In re: Triad Guaranty Inc.
Recommendation that Bankruptcy Appeal be withrawn from mandatory mediation. Signed by Judge Mary Pat Thynge on 2/4/15. (cak)
IN THE UNITED STATES DISTRICT COURT
FOR THE DISTRICT OF DELAWARE
In re: Triad Guaranty Inc.
Triad Guaranty Inc.,
Triad Guaranty Insurance Corp., et al.,
C. A. No. 14-1464-GMS
Bankruptcy Case No. 13-11452 (MFW)
AP No. 14-41
At Wilmington this 4th day of February, 2015.

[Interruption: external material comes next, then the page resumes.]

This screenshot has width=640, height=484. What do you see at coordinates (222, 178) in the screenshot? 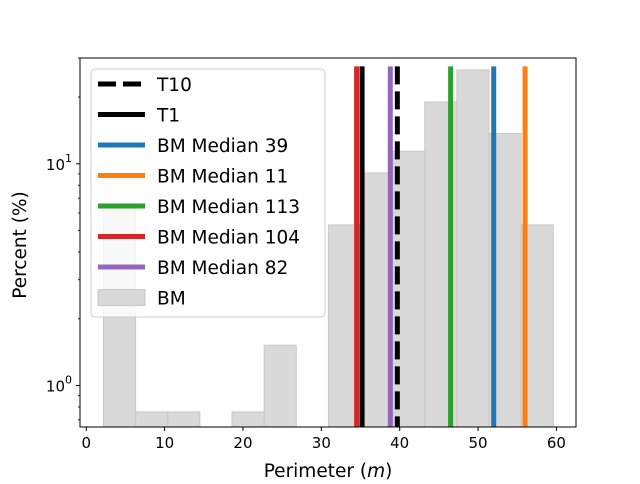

Pursuant to paragraph 2(a) of the Procedures to Govern Mediation of
Appeals from the United States Bankruptcy Court for this District dated September 11,
2012, by Order dated December 8, 2014, the parties were to advise in a joint written
submission their respective positions regarding mediation and the reasoning for their
positions, including whether the parties were previously or presently involved in
mediation or other ADR process. Consistent with that Order, the parties responded on
December 29, 2014. Appellant requested a teleconference to discuss the appeal and
the positions of the parties as set forth in their joint submission. Appellant felt that
mediation would be helpful to provide a basis upon which the parties could resolve the
appeal and permit the Appellant to propose a plan of reorganization. Appellees voiced
their opposite that mediation would not be helpful, noting the prior unsuccessful private
mediation that occurred on December 18, 2013, before Judge Walrath’s grant of
summary judgment on Appellees’ motion which is the issue on appeal. As a result, a
teleconference was held on December 30, 2014 for further review and discussion with
counsel to determine the appropriateness of mediation in this matter.
During the teleconference, Appellant related that it was in negotiations with a
third party investor and requested some time to continue its negotiations which had
involved exchanges of offers and demands. At that time, Appellant believed that
substantial progress could occur before the end of January 2015. Appellees opposed
Appellant’s request noting their concern regarding further delay. They felt that
mediation would not be successful and were concerned about the proposed April time
frame for mediation and that further delay would negatively affect them. The court
granted Appellant’s request, but required it to provide an update of its negotiation
progress by providing a copy of any executed term sheet and to make an demand to
Appellees as soon as possible. Appellant was also ordered to update the status of its
negotiations with the third party to the Court and Appellees by January 30, 2015. A
teleconference was scheduled for February 2, 2015.
Thereafter on January 30, 2015, Appellant’s update advised that discussions with
the third party were on hold and no definitive documentation of any proposal had
occurred. During the teleconference on February 2, 2015, Appellant advised it was
exploring its options and requested an additional thirty (30) days in which to consider its
options. Appellees opposed this request and reiterated its prior concerns regarding
delay, incurring additional expense for mediation, when the initial mediation was
unsuccessful and the unsuccessful efforts of Appellant.
As a result of the above screening process, I find that the issues involved
in this case are not amenable to mediation and mediation at this stage would not be a
productive exercise, a worthwhile use of judicial resources nor warrant the expense of
THEREFORE, IT IS RECOMMENDED that, pursuant to paragraph 2(a)
Procedures to Govern Mediation of Appeals from the United States Bankruptcy Court
for this District and 28 U.S.C. § 636(b), this matter be withdrawn from the mandatory
referral for mediation and proceed through the appellate process of this Court. The
parties were advised of their right to file objections to this Recommendation pursuant to
28 U.S.C. § 636(b)(1)(B), FED. R. CIV. P. 72(a) and D. DEL. LR 72.1. Presently,
Appellant is reserving its right to file objections.
IT IS FURTHER RECOMMENDED at the parties’ request, that if this
matter is removed from mandatory mediation, the recently enacted amendments to the
Federal Rules of Bankruptcy Procedure, effective December 1, 2014, specifically Rules
8014, 8015 and 8018 be suspended as allowed under Rule 8028 to avoid
inconsistencies and to ensure that parties and the Court are operating under the same
procedures for purposes of this appeal. As a result, the parties request setting a
briefing schedule to begin after entry of an order by the District Court removing this
matter from mandatory mediation as follows: Appellant’s initial brief to be due twentyeight days thereafter; Appellees’ response to be due twenty-eight (28) days after
Appellant’s initial or opening brief; and Appellant’s reply brief to be due fourteen (14)
days after Appellees’ answering brief.
Local counsel are obligated to inform out-of-state counsel of this Order.